As coisas pareciam meio complexas naquele verão, fazia calor
enquanto Olga comprava um sorvete a alguns passos de Fernando, que parado na
banca procurava aqueles quadrinhos do Pateta, ele adorava o mundo Walt Disney.
Pato Donald era seu preferido, mas naquele momento ele queria ler algo do
Pateta, as ruas estavam completamente iluminadas pelo sol que batia em cada
pedaço sem cobertura, quando ele deu um passo para trás e encostou em Olga que
desviando sua rota deu de cara com o poste. A casquinha foi direto em sua camiseta
e Fernando emudeceu. Os dois se olharam, Olga estava com muita raiva, mas também
ficou muda, eles apenas se olhavam enquanto o dono da banca arrumava os jornais
se prestar atenção em nada. As buzinas dos carros foram sumindo, o vento batia
quase que imperceptivelmente, o sol não incomodava mais... momento quebrado por
Fernando que se desculpou pelo mau jeito enquanto Olga apenas se esquivava
dizendo estar tudo bem. Foram até a sorveteria novamente e ali se conheceram,
conversaram, trocaram telefones e se despediram.

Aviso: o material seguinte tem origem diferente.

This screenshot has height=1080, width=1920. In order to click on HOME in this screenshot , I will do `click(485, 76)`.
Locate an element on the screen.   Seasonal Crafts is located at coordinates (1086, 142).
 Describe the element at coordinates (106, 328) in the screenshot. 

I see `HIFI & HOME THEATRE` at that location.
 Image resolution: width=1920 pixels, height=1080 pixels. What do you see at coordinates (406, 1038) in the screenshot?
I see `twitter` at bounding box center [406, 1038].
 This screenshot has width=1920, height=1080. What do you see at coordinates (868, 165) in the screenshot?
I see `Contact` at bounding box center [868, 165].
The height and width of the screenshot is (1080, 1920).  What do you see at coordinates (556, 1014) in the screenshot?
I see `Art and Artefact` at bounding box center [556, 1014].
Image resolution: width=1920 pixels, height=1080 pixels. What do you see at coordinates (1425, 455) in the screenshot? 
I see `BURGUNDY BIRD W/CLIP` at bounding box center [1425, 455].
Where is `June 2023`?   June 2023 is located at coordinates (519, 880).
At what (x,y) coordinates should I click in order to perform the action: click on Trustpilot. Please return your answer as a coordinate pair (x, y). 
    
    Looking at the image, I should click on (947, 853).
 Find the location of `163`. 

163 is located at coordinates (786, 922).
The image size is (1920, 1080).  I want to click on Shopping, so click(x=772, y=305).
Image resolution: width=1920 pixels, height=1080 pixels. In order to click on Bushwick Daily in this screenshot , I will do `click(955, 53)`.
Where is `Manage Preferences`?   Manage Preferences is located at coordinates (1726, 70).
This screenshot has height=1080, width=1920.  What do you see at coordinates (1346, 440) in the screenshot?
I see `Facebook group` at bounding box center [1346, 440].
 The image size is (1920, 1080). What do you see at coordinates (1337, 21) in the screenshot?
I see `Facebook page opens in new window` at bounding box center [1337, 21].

Nos dias que seguiram, eles se viam todos os dias, mantinham
o que chamamos de uma relação saudável. Até que os contrapontos surgiram e um
mar de rosas acabou por mostrar seus espinhos, Olga era a revolução, Fernando
queria uma mulher para ficar em casa arrumando as coisas e cuidando dos filhos.
Olga nunca pensou em filhos e quiçá arrumar a casa, Olga queria o mundo, queria
cumprir seu desejo de trabalhar em uma empreiteira, trabalhar e concorrer com
aqueles homens mal-educados que construíam prédios, coçavam o saco na frente de
todo mundo e cuspiam no chão. Olga era bem-educada, tinha etiqueta, fazia “coisas
de homem”, mas tinha um real nojo da sociedade de seu tempo.
Foi quando em uma festa, desses bailes dançantes, Olga colocou
um vestido tão lindo, mas tão lindo que se encaixava perfeitamente em seu corpo,
todos os presentes ficaram boquiabertos, Olga estava deslumbrante e Fernando no
balcão, pedindo uma bebida, a mesma que caiu quando avistou-a entrando pelo
salão. Ele ajeitando seus óculos e fechando a boca, foi se aproximando, eles se
olharam mais uma vez e se beijaram. Um beijo que poderia ter durado semanas,
meses... Com cuidado eles foram se afastando, mas não tanto a ponto de não
sentirem cada um a respiração do outro. Era uma reconciliação, de fato uma
verdade entre eles havia, eles não viveriam mais separados. Se casaram 1 mês
depois e viveram por anos e anos juntos. Sabe a casa que ela não aceitava
arrumar sozinha e os filhos que ela não queria ter, então, cada qual arrumou um
emprego e dividam as tarefas, os filhos, tiveram apenas 1, de parto normal,
nascia Sarah aos 28/04/87 às 6:30 da manhã.
Eles criaram juntos a pequena Sarah que era uma mistura dos
dois, brava e revolucionária como a mãe e desajeitada como o pai. Ninguém fazia
realmente conta desse detalhe paterno já que foi em uma trombada que toda essa
história se desenrolou. A pequena cresceu e foi estudar em Harvard, justamente
onde seu pai havia se formado e também acabou se formando em física aos 25 anos
de idade.
A carta? Bem, a carta estava como uma surpresa em cima da
mesa da sala de estar, Fernando descrevia que precisava partir, e de certa
forma partiu, foi chamado para trabalhar em um projeto científico da NASA e não
poderia, por enquanto, levar Olga e Sarah. Fernando era um cara extremamente
apaixonado e escrevia várias cartas por semana para Olga, que geralmente retribuía
com um sorvete, na mesma sorveteria que eles se conheceram, Olga tinha um
estilo diferente, mas sabia como deixar o cara feliz.